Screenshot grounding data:
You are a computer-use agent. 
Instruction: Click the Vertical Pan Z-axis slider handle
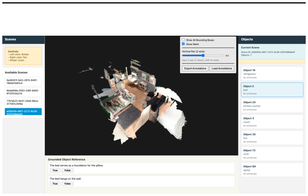click(203, 56)
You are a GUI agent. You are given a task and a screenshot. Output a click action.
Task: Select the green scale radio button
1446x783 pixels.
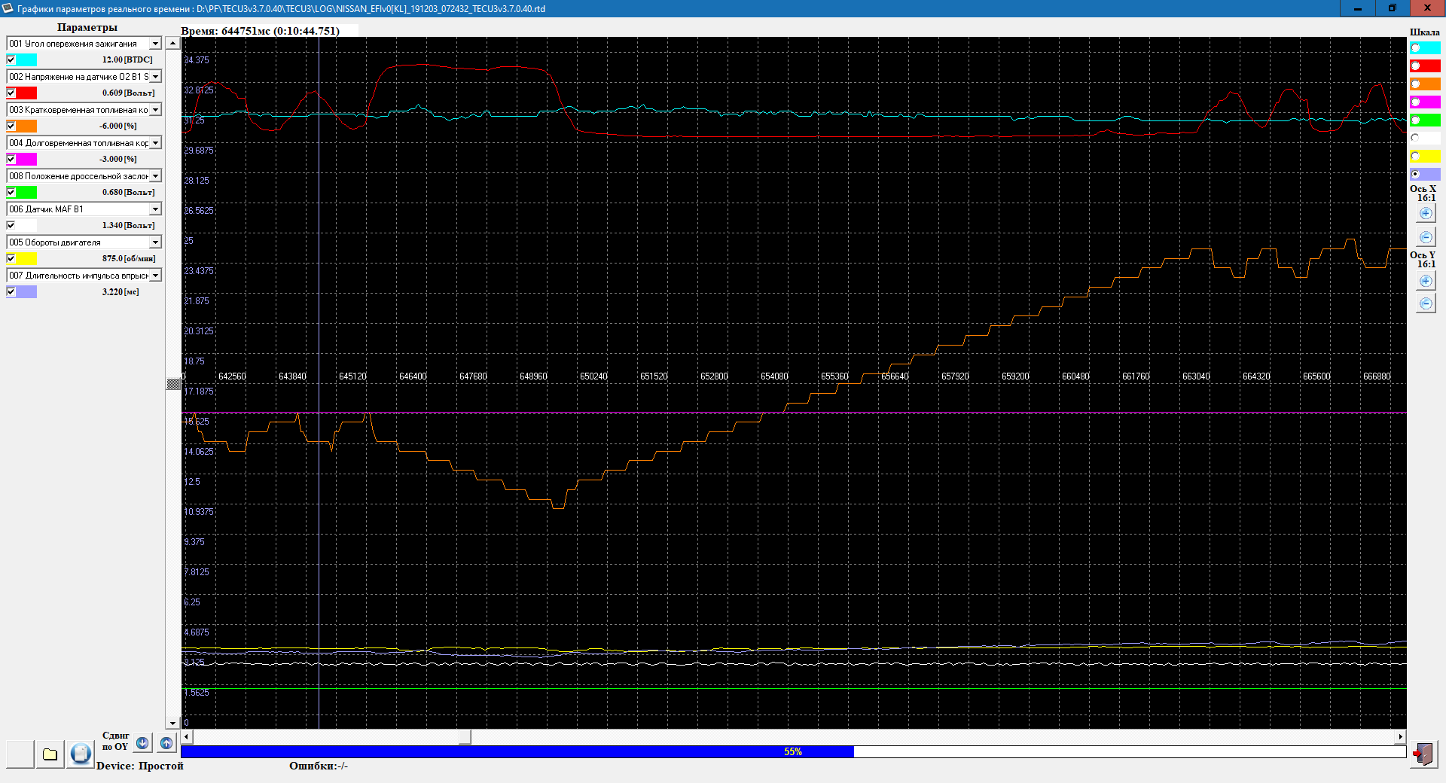[x=1416, y=120]
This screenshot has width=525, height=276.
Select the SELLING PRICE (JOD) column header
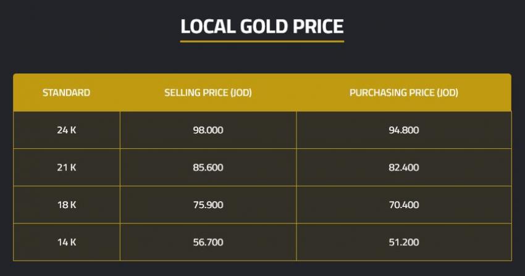[x=208, y=93]
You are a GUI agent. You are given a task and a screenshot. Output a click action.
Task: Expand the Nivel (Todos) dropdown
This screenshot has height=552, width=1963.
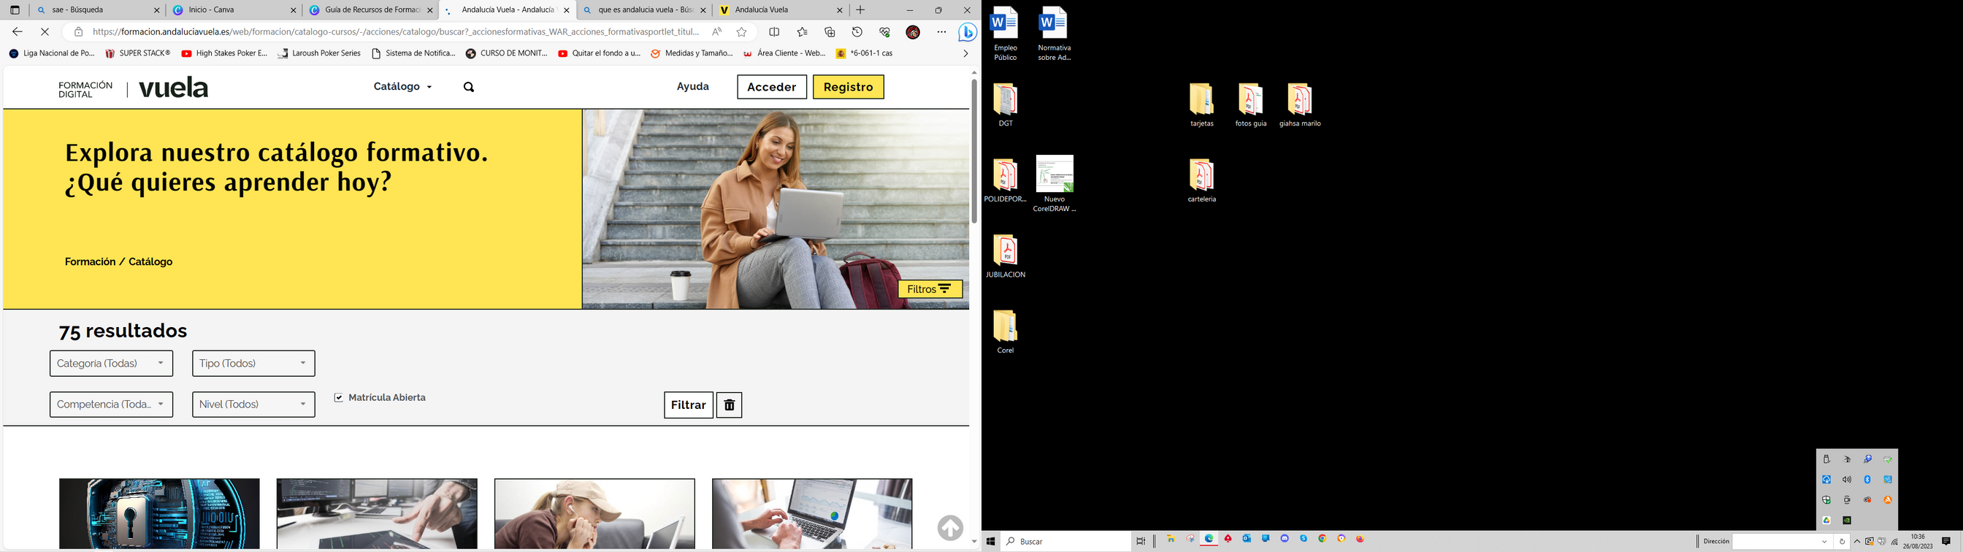253,404
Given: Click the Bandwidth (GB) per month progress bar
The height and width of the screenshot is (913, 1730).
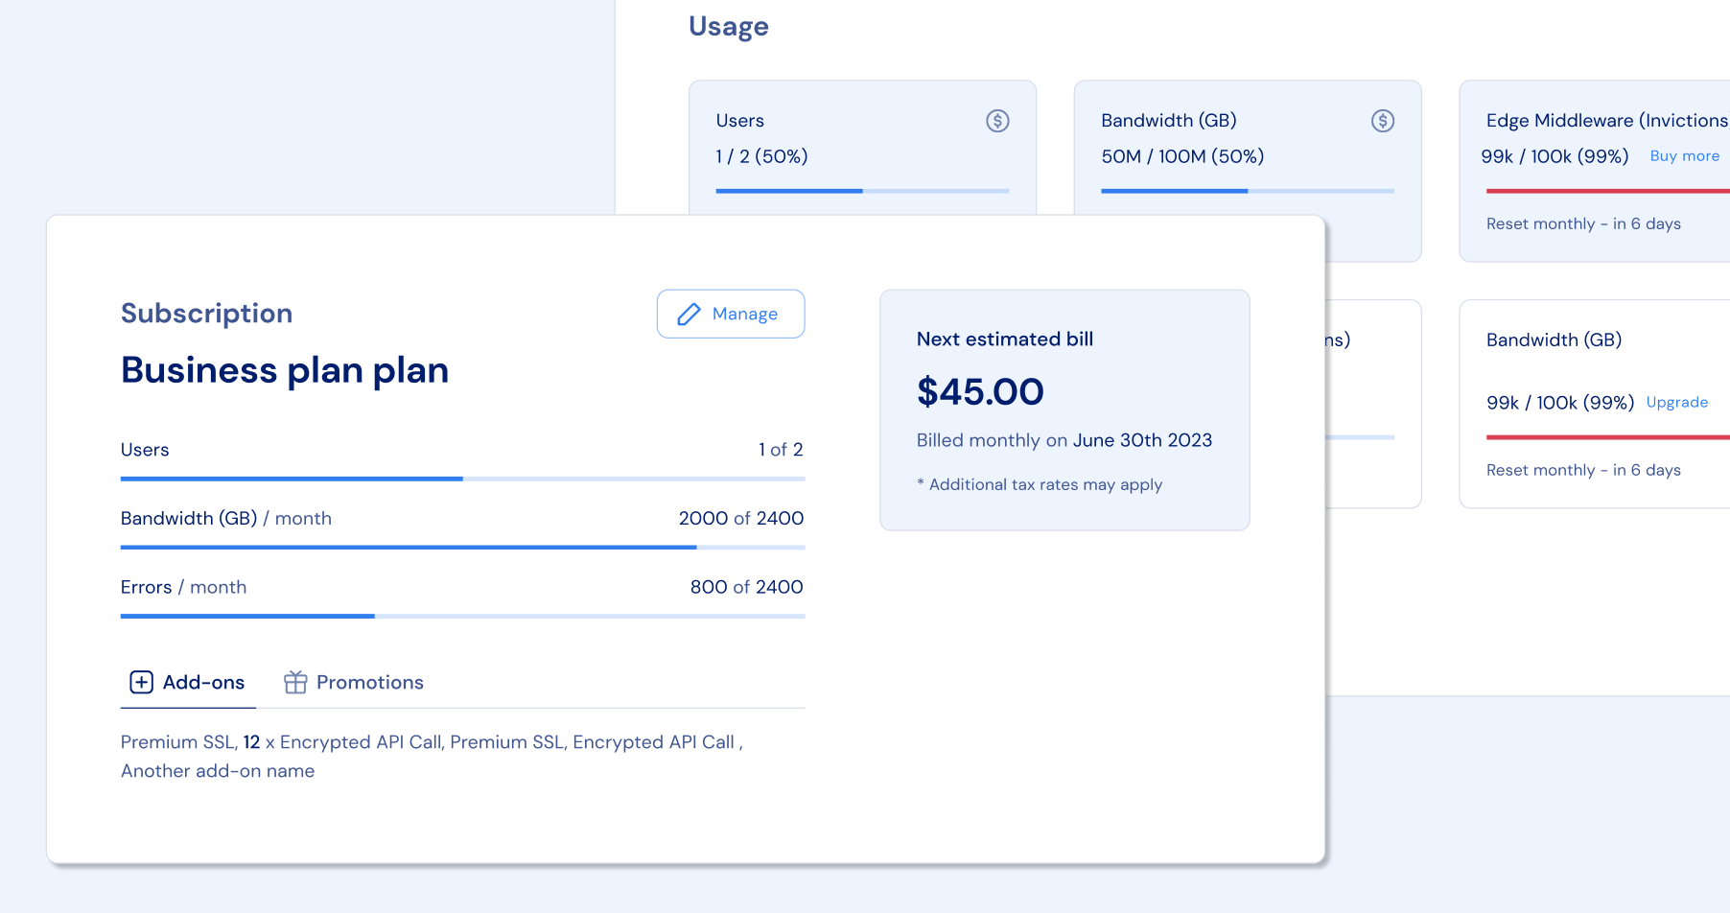Looking at the screenshot, I should [x=462, y=548].
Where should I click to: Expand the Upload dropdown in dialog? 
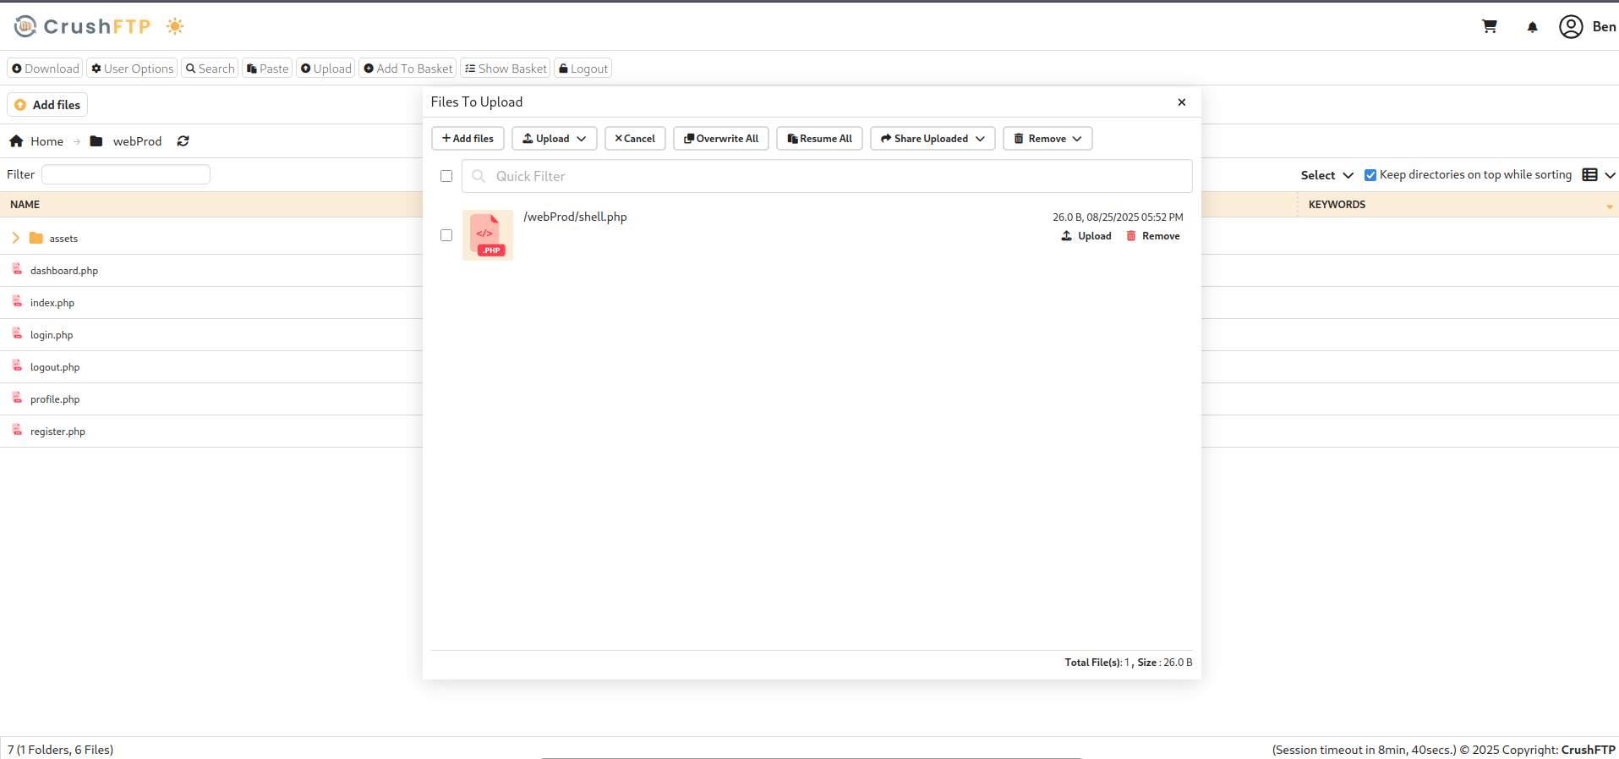554,139
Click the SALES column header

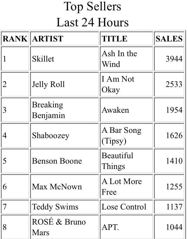[169, 39]
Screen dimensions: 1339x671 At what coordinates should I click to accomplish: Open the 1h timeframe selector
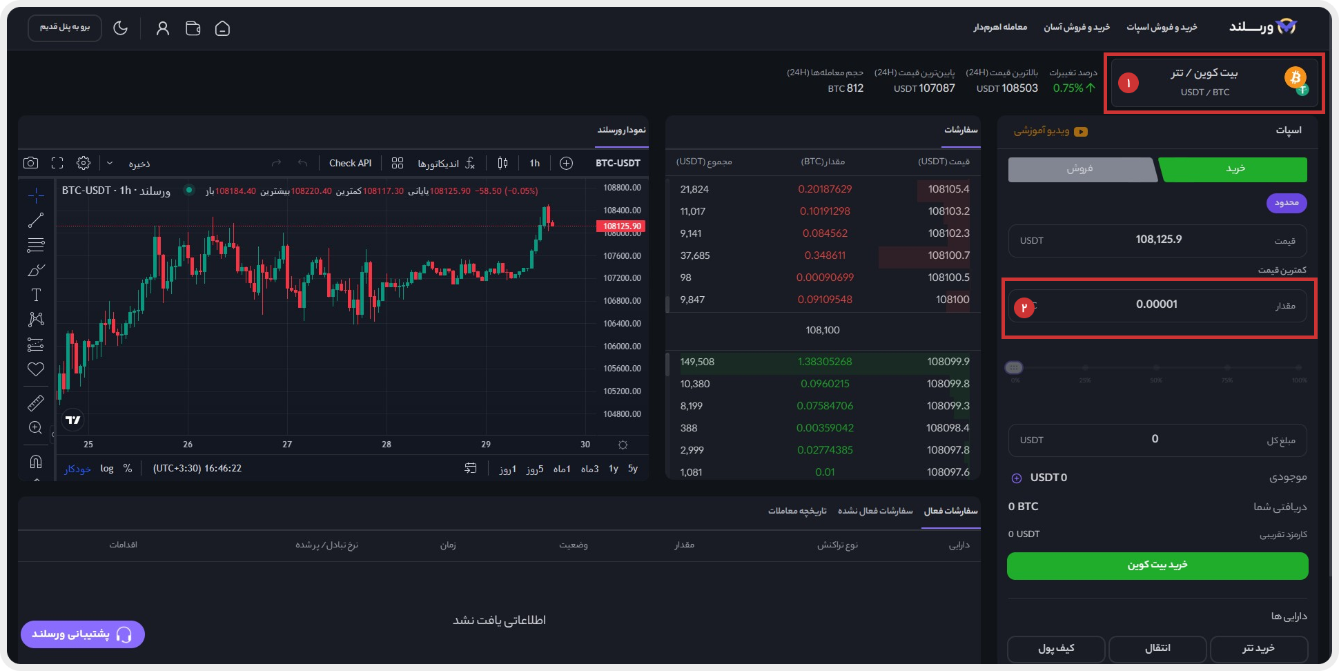pyautogui.click(x=534, y=163)
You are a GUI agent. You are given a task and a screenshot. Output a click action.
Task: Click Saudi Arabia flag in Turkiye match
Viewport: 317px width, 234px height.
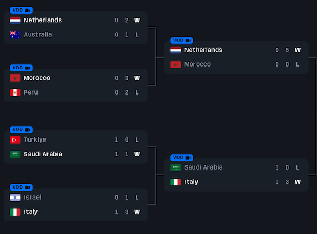click(15, 154)
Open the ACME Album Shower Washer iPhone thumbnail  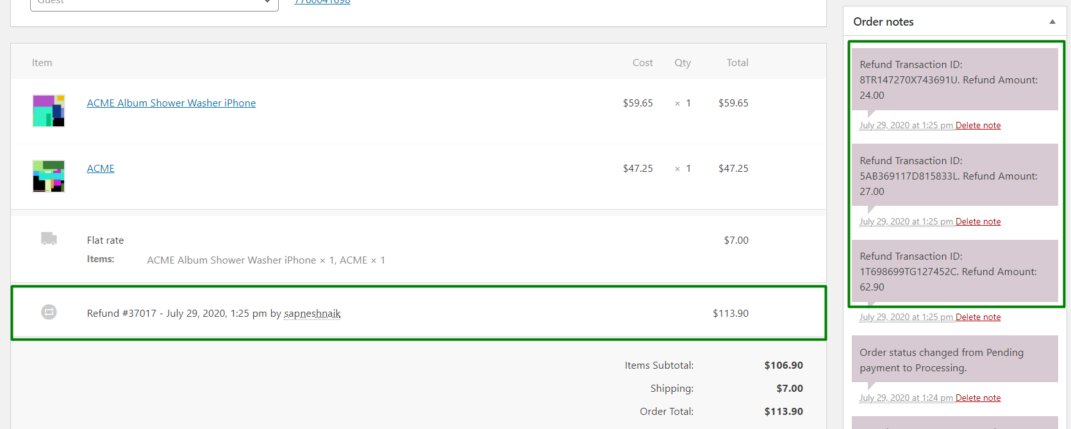coord(49,111)
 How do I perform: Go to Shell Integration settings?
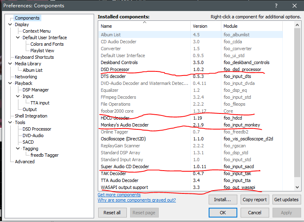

## Problem details:
Word for word, write out the lines from the top of the records above down to the line holding "Task: Select the green scale radio button", inclusive, but not the pictures.

## Written answer:
You are a computer-use agent. 
Instruction: Click the Vertical Pan Z-axis slider handle
click(203, 56)
You are a GUI agent. You are given a task and a screenshot. Output a click action.
Task: Select the green scale radio button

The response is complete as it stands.